I analyzed the farewell speeches of First Ladies Melania Trump and Michelle Obama. I will be exploring the amount of times the word “I” is used in each respective speech, the word count, overall sentiment, the most commonly used phrases, and . First Ladies Melania and Michelle speeches were similar in nature focusing on children and education. The audiences were polar as First Lady Melania gave her farewell speech at the republican convention in 2020. At this time, a select amount of delegates were allowed to attend because of the threat of Covid -19. First Lady Obama gave her speech in 2017 with a full audience at the White House.

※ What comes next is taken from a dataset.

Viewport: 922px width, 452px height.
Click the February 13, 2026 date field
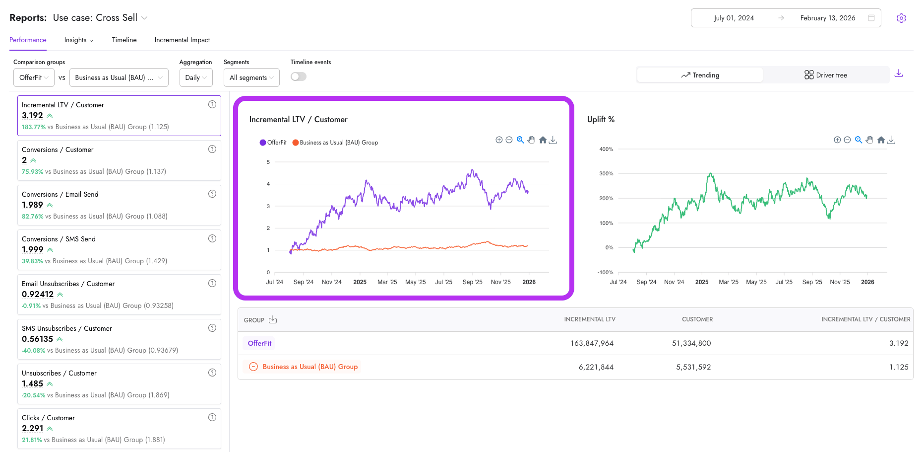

The similarity between the two speeches is noted, it has been widely speculated that First Lady Melania Trump plagiarized several speeches from First Lady Michelle Obama. I hypothisize that Michelle Obama’s speech will feature phrases of hope for the youth and future of the country and Melania Trumps will focus on the task she accomplished in the role.

library(tidyverse)
## ── Attaching packages ─────────────────────────────────────── tidyverse 1.3.2 ──
## ✔ ggplot2 3.3.6     ✔ purrr   0.3.4
## ✔ tibble  3.1.8     ✔ dplyr   1.0.9
## ✔ tidyr   1.2.0     ✔ stringr 1.4.1
## ✔ readr   2.1.2     ✔ forcats 0.5.2
## ── Conflicts ────────────────────────────────────────── tidyverse_conflicts() ──
## ✖ dplyr::filter() masks stats::filter()
## ✖ dplyr::lag()    masks stats::lag()
library(tidytext)
library(textdata)
library(wordcloud2)
library(gridExtra)
## 
## Attaching package: 'gridExtra'
## 
## The following object is masked from 'package:dplyr':
## 
##     combine
library(readr)

First I downloaded all of my packages

michelle_speech <- read_delim("~/Downloads/Michelle Obama- Farewell transcript.txt", 
                                                 delim = "\t", escape_double = FALSE, 
                                                 col_names = FALSE, trim_ws = TRUE)
## Rows: 29 Columns: 1
## ── Column specification ────────────────────────────────────────────────────────
## Delimiter: "\t"
## chr (1): X1
## 
## ℹ Use `spec()` to retrieve the full column specification for this data.
## ℹ Specify the column types or set `show_col_types = FALSE` to quiet this message.
melania_speech <- read_delim("~/Downloads/Melania Trump- Farewell Speech .txt", 
                                             delim = "\t", escape_double = FALSE, 
                                             col_names = FALSE, trim_ws = TRUE)
## Rows: 27 Columns: 1
## ── Column specification ────────────────────────────────────────────────────────
## Delimiter: "\t"
## chr (1): X1
## 
## ℹ Use `spec()` to retrieve the full column specification for this data.
## ℹ Specify the column types or set `show_col_types = FALSE` to quiet this message.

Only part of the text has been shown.